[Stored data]
--
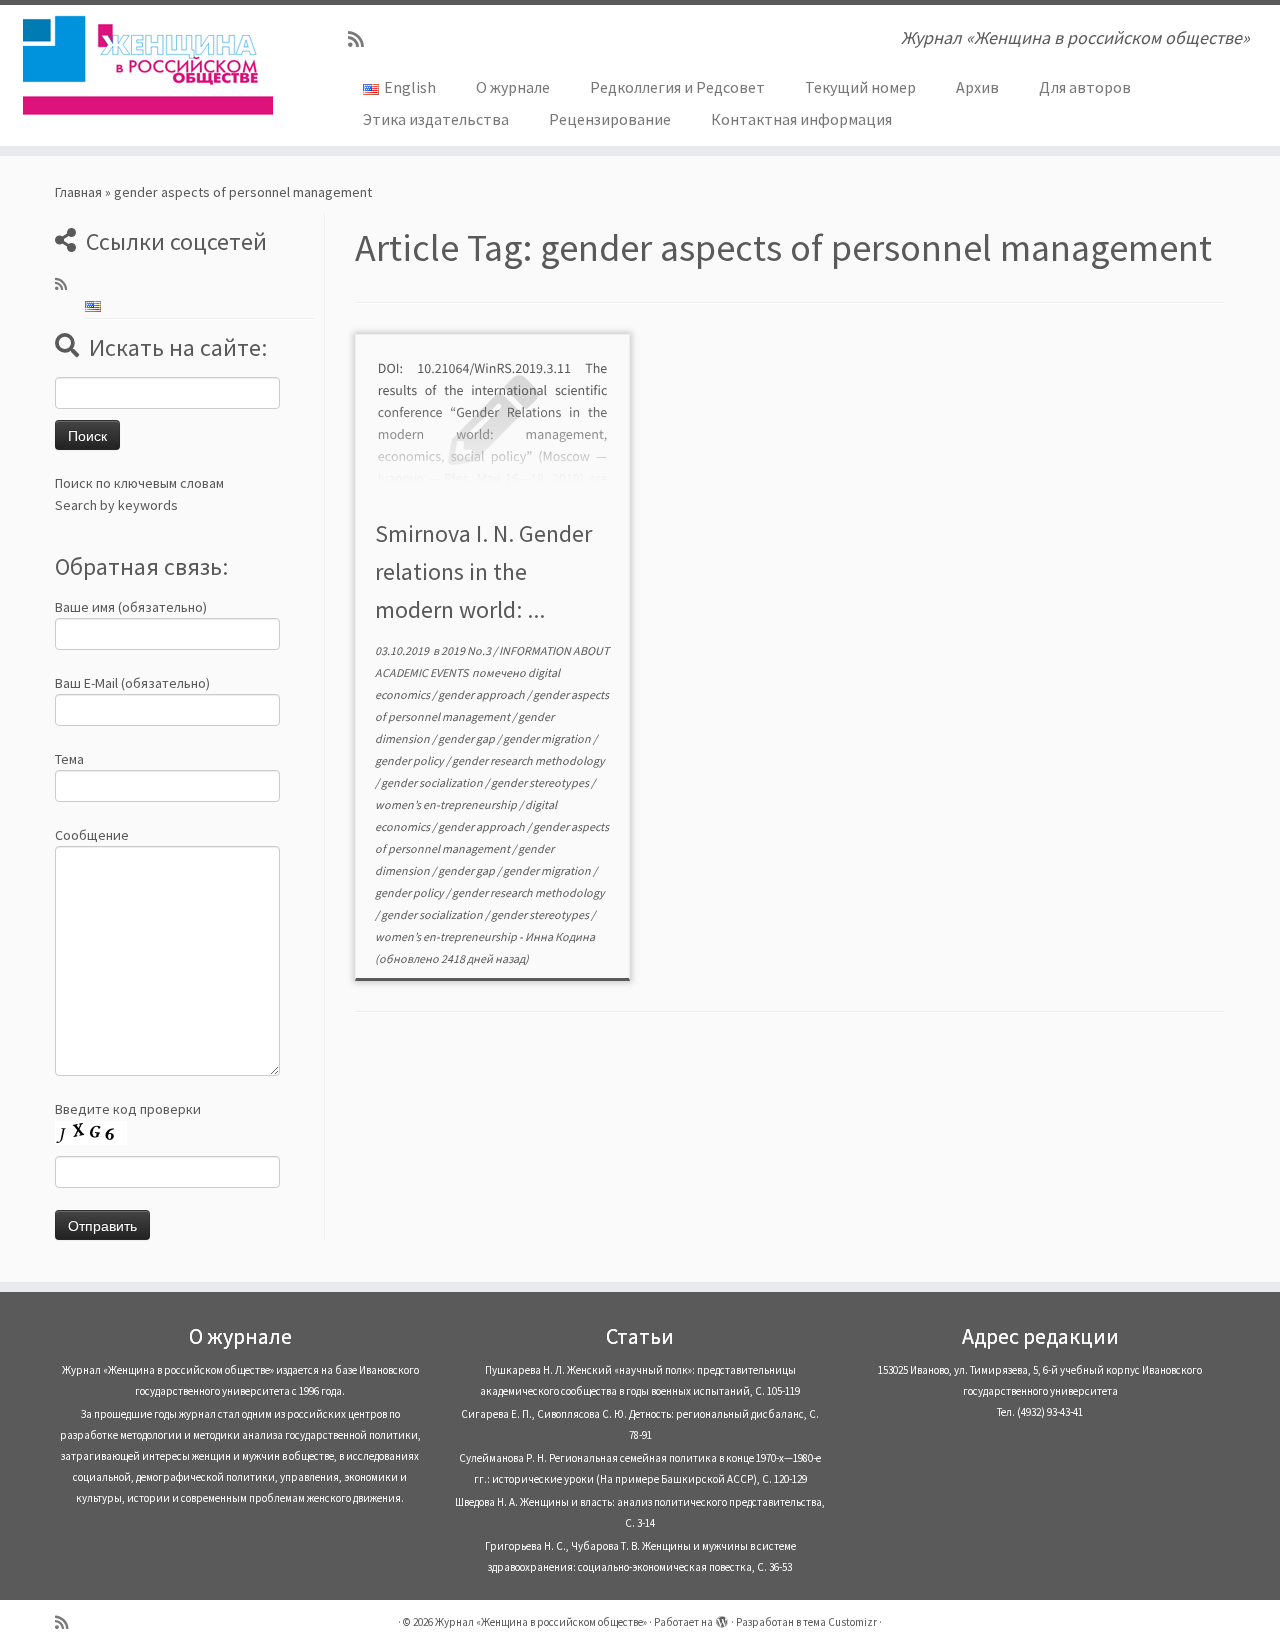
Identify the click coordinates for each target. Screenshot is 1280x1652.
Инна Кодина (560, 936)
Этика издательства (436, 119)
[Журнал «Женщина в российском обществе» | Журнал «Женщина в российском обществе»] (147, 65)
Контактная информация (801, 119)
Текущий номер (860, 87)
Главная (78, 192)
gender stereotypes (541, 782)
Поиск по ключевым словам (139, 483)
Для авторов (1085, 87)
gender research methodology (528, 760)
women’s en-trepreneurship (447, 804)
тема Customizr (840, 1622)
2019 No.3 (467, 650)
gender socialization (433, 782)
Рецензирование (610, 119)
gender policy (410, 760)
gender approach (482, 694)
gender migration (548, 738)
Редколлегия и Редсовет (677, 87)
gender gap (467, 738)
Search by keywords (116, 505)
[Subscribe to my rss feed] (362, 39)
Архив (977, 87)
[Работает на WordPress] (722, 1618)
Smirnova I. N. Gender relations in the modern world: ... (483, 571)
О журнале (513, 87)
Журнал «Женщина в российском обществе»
--
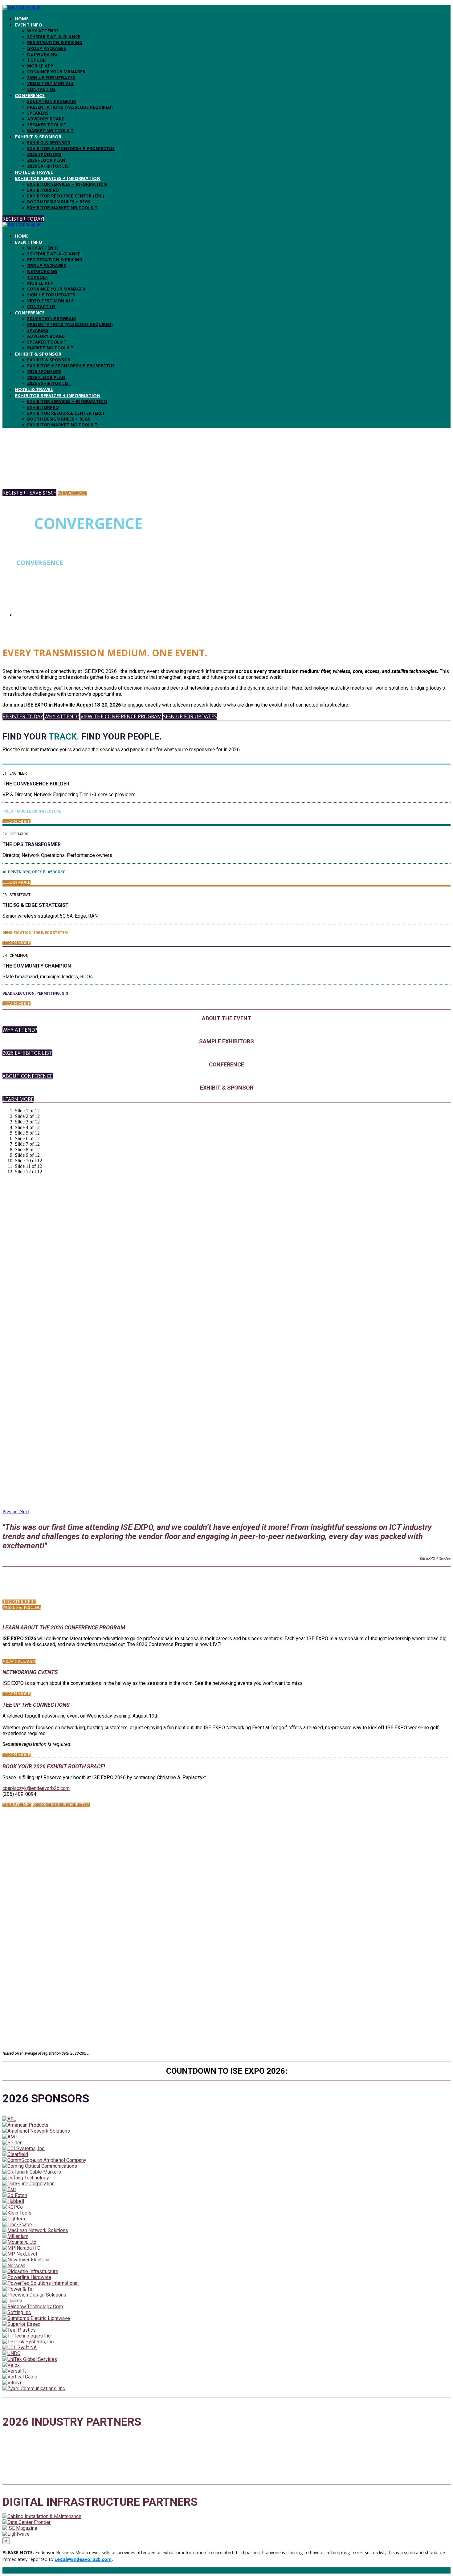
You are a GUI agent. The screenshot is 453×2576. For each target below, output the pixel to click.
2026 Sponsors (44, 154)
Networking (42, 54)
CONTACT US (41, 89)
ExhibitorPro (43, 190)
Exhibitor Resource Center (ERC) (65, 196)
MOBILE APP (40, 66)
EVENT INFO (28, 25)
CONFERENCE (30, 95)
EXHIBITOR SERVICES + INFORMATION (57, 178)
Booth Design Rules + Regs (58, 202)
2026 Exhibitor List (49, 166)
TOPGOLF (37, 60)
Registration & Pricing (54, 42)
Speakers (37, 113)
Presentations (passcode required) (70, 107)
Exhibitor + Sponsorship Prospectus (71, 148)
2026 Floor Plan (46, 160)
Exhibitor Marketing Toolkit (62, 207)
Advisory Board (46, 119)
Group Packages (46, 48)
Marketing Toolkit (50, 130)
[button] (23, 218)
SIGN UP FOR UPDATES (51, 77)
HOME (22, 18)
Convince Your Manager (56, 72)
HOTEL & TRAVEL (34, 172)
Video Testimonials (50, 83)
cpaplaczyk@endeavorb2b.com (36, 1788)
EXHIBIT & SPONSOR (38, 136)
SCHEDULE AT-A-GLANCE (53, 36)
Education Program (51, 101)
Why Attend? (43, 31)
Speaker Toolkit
--
Using the data above, repeat exactly the lines that begin at the line with "Identify the click" and end at the line with "gender stereotypes (541, 782)", both ends included.

Identify the click coordinates for each target. Screenshot is 1280x1652.
Инна Кодина (560, 936)
Этика издательства (436, 119)
[Журнал «Женщина в российском обществе» | Журнал «Женщина в российском обществе»] (147, 65)
Контактная информация (801, 119)
Текущий номер (860, 87)
Главная (78, 192)
gender stereotypes (541, 782)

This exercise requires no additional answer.